If a line of the records holds the word "Follow", copy it out.
-*-*-
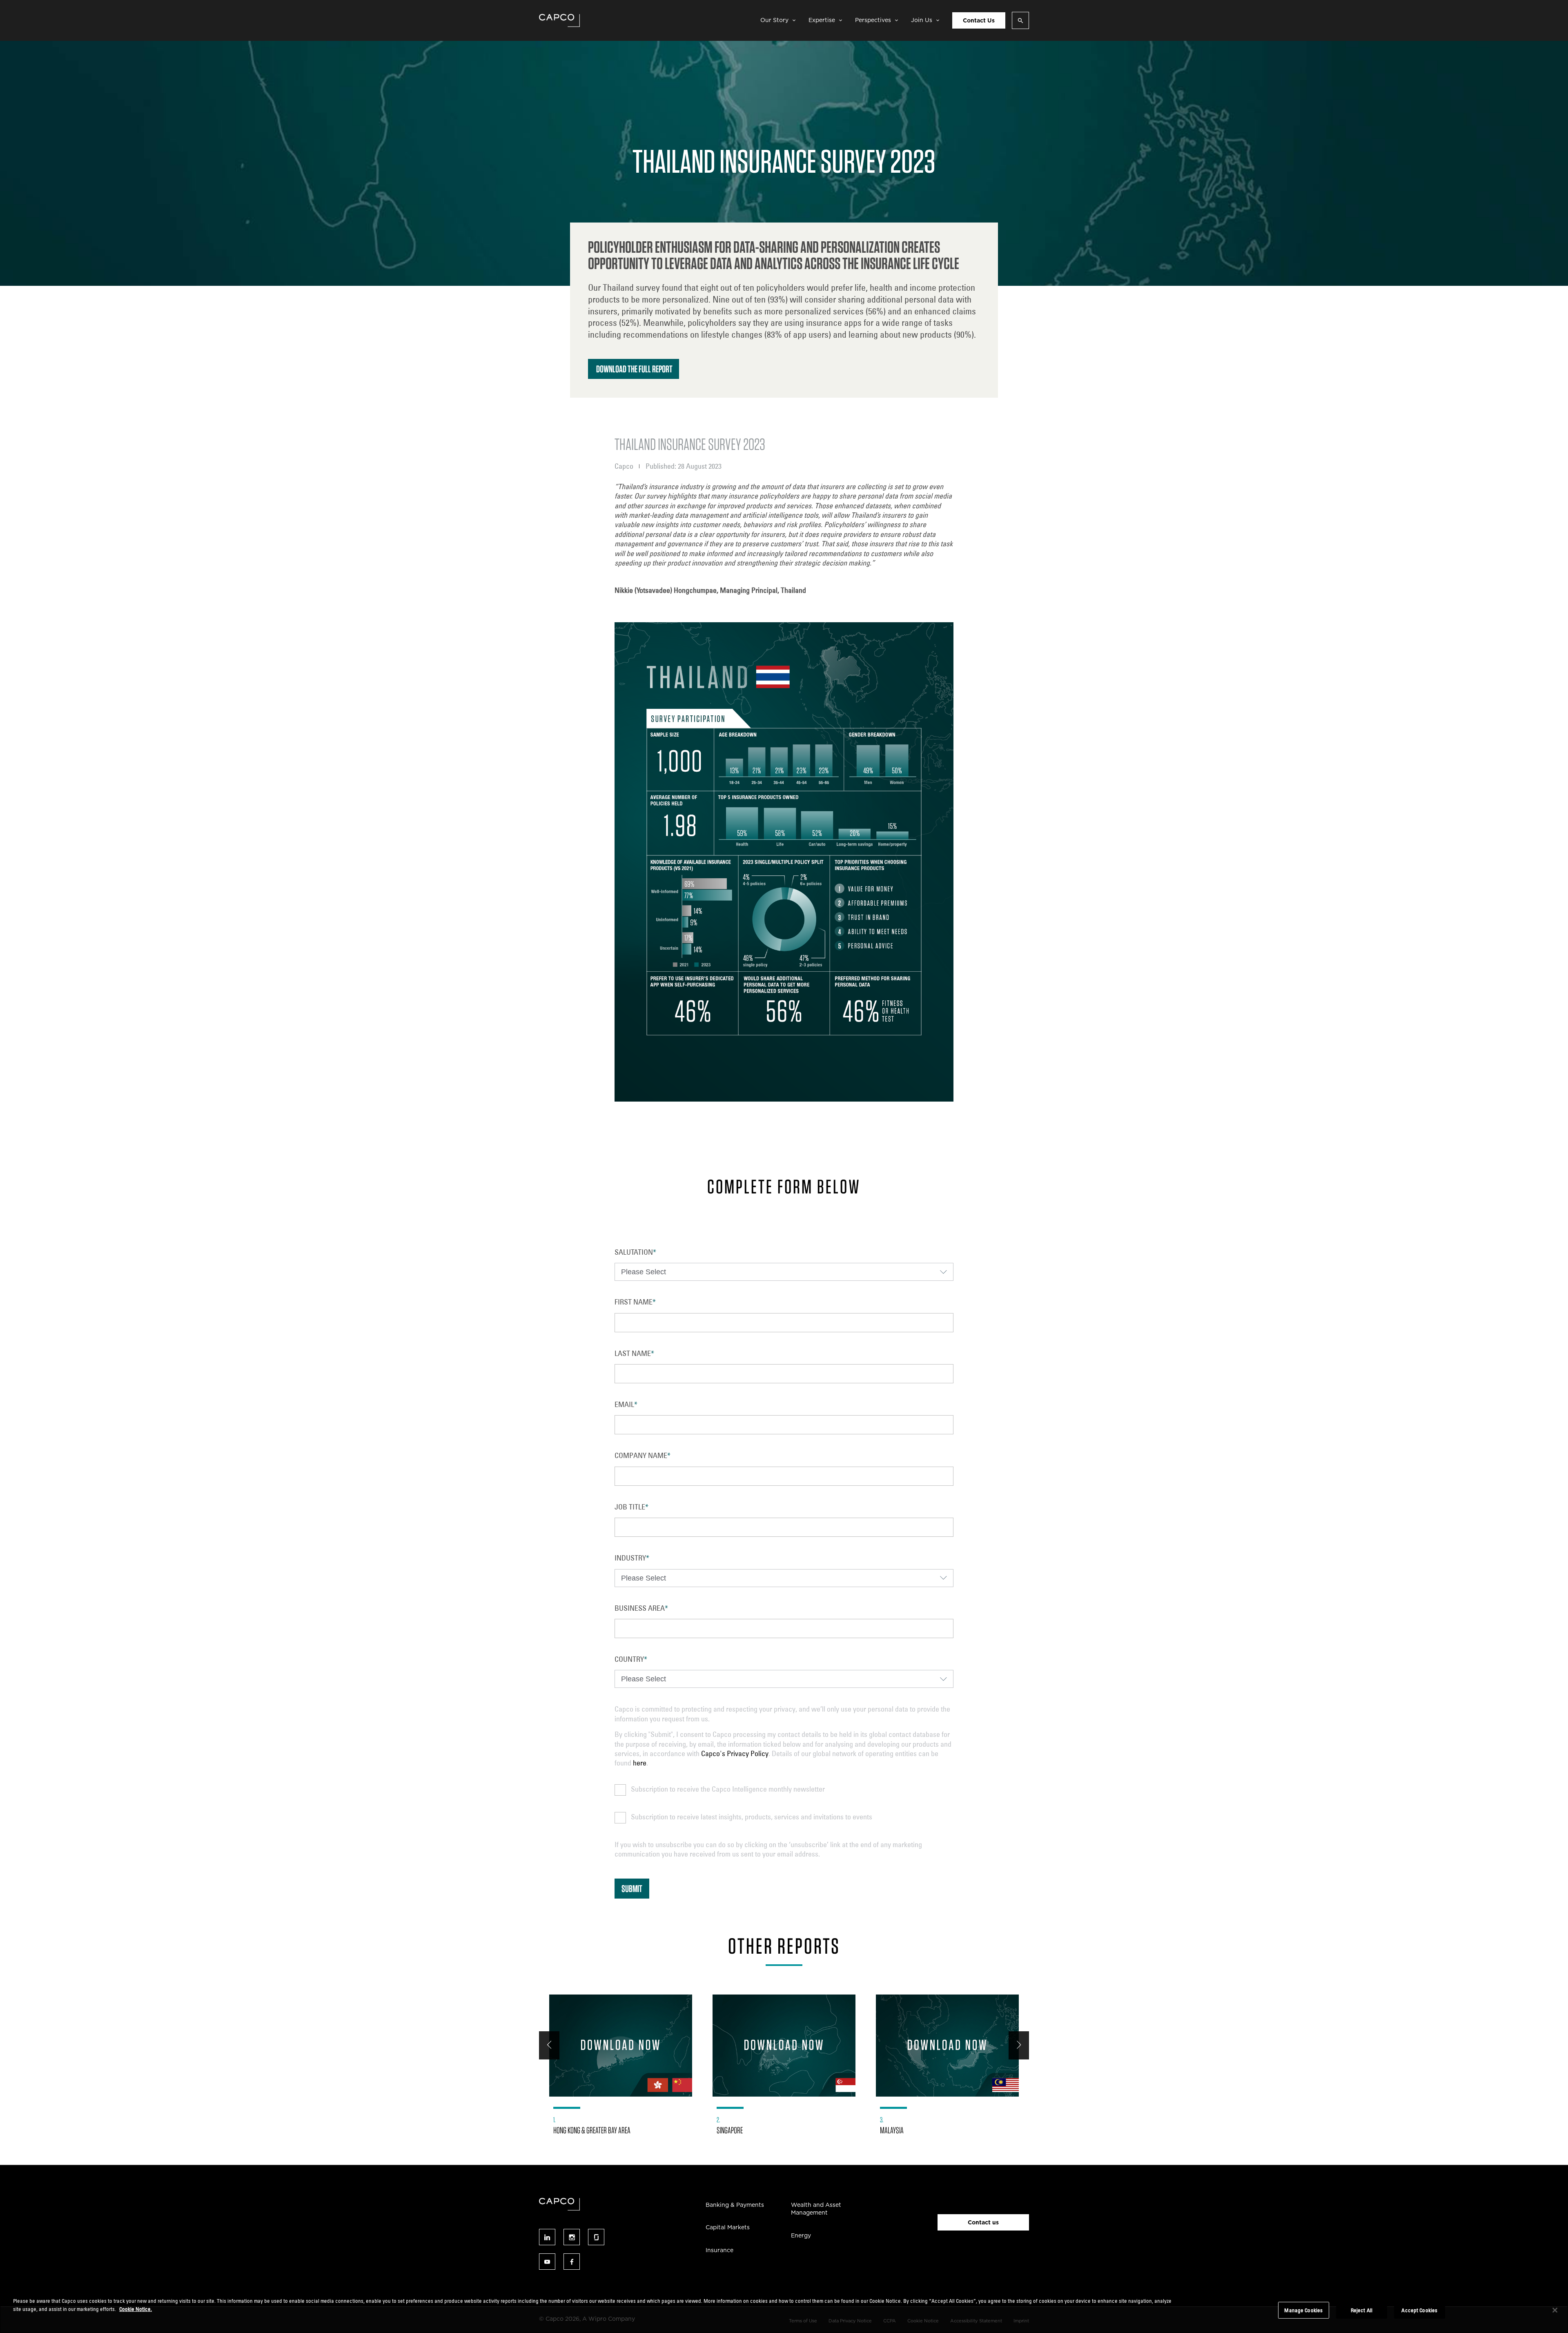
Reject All (1361, 2310)
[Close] (1555, 2310)
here (639, 1762)
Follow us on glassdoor (596, 2237)
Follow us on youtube (547, 2261)
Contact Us (979, 20)
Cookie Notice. (135, 2308)
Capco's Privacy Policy (734, 1753)
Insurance (719, 2250)
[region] (784, 2311)
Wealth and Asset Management (816, 2209)
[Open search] (1020, 20)
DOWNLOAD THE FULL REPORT (634, 369)
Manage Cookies (1303, 2310)
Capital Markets (728, 2227)
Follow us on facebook (571, 2261)
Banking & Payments (735, 2205)
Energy (801, 2235)
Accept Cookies (1419, 2310)
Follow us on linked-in (547, 2237)
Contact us (983, 2222)
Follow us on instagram (571, 2237)
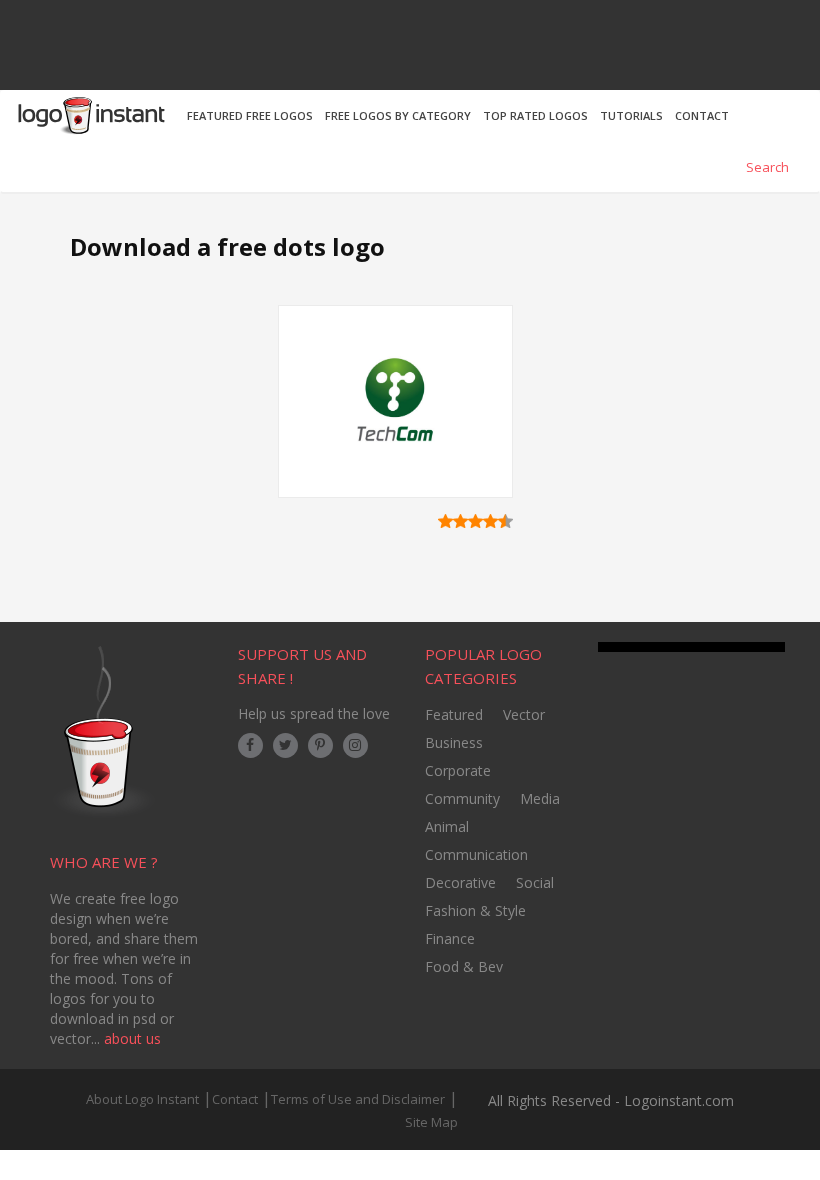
-*-*-
Your solution:
Follow us on glassdoor (596, 2237)
Follow us on youtube (547, 2261)
Follow us on facebook (571, 2261)
Follow us on linked-in (547, 2237)
Follow us on instagram (571, 2237)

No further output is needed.